**Text segment:**
################

Students at Worthing College came with Matthew Crawley to tour and learn about the Palace of Westminster. Matt has engaged successive generations in history and politics. Three in their group have had work experience with my office team. Another has helpfully moved on to a permanent role after being an intern. Over the years, many people who were at college locally have gone on to serve constituents with dedication and skill as members of my caring team.
We discussed the purposes of medicine: help prevent illness, cure those you can and care for those who must live with a condition. The purposes of politics are to reduce avoidable disadvantage, distress and handicap while trying to help increase well-being, a mix of wealth and welfare.
Health matters to all. When walking between the station and our home near Worthing Town Hall, after passing the new HMRC offices, I admire the nearly completed NHS ‘campus’, Worthing’s Integrated Care Centre, a welcome partnership between the Borough Council and the health services, with support from central Government, in the interests of residents who can also be patients and carers for others.
The encouragement to eat well, stay well and live well remain in my memory from opening the Strand Medical premises between Durrington station and The Strand. Clinicians and their support staff proclaim that quality health matters. A former member of their staff now works with me.
In past days I met the team at Worthing-based Bluecrest Wellness. Through employers and direct to individuals they provide health checks. Think of MOTs for people. Health and public health are best served by everyone doing what they can, often in partnership. My NHS Covid booster jab was administered at a pharmacy near work. From the beginning of the NHS, family doctors were independent contractors.
The systems often need attention. Dentistry is a current issue. I am asking for another meeting with the Minister on the Dental Recovery Plan; there are still local problems. Taxpayer funding for the NHS is now rightly more than twice as high a proportion of national income as in the 1990s.

################

**Record set:**
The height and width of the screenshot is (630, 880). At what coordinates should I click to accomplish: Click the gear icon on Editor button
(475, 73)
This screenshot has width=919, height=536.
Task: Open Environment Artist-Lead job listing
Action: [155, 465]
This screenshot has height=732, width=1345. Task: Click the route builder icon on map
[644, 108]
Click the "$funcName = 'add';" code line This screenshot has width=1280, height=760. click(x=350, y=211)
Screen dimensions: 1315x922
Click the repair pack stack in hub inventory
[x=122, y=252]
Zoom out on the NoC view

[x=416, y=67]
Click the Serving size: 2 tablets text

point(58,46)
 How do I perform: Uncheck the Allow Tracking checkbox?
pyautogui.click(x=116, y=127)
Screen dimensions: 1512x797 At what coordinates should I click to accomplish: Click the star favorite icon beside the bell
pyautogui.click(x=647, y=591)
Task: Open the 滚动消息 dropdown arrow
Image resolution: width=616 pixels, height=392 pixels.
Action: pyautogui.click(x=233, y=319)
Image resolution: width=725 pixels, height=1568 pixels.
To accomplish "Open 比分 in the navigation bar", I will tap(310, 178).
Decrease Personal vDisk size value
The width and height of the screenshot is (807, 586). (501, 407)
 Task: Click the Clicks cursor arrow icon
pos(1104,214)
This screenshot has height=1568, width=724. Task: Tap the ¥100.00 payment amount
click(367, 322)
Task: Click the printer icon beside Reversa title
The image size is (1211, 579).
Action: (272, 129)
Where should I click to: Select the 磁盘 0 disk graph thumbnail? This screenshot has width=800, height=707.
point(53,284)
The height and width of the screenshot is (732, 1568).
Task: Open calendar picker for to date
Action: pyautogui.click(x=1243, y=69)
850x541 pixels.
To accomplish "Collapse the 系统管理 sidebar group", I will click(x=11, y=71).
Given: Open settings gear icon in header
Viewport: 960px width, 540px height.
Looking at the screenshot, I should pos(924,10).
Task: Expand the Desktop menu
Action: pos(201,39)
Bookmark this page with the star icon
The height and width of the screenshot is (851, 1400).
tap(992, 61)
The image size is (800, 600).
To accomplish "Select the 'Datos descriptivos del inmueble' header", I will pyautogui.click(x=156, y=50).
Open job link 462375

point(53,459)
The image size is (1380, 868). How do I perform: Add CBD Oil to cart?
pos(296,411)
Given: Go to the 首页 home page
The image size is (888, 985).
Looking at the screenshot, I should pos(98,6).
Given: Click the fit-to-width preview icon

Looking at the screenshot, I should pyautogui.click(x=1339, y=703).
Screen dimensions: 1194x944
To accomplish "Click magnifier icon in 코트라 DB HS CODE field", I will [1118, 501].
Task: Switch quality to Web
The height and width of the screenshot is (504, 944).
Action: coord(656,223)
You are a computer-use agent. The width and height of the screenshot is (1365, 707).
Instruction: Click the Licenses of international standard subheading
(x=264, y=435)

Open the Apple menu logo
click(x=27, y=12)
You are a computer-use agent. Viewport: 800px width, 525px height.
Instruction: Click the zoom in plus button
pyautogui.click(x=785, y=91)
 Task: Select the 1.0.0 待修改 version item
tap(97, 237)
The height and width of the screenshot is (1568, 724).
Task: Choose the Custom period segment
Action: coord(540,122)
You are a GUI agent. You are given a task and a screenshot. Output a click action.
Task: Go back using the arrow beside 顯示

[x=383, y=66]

################

**Assigned task:**
Extract the stretch from "The encouragement to" through "were independent contractors." in the Worthing health text, copying it word for word. The rows are not needed for anything here.

**Expected answer:**
The encouragement to eat well, stay well and live well remain in my memory from opening the Strand Medical premises between Durrington station and The Strand. Clinicians and their support staff proclaim that quality health matters. A former member of their staff now works with me.
In past days I met the team at Worthing-based Bluecrest Wellness. Through employers and direct to individuals they provide health checks. Think of MOTs for people. Health and public health are best served by everyone doing what they can, often in partnership. My NHS Covid booster jab was administered at a pharmacy near work. From the beginning of the NHS, family doctors were independent contractors.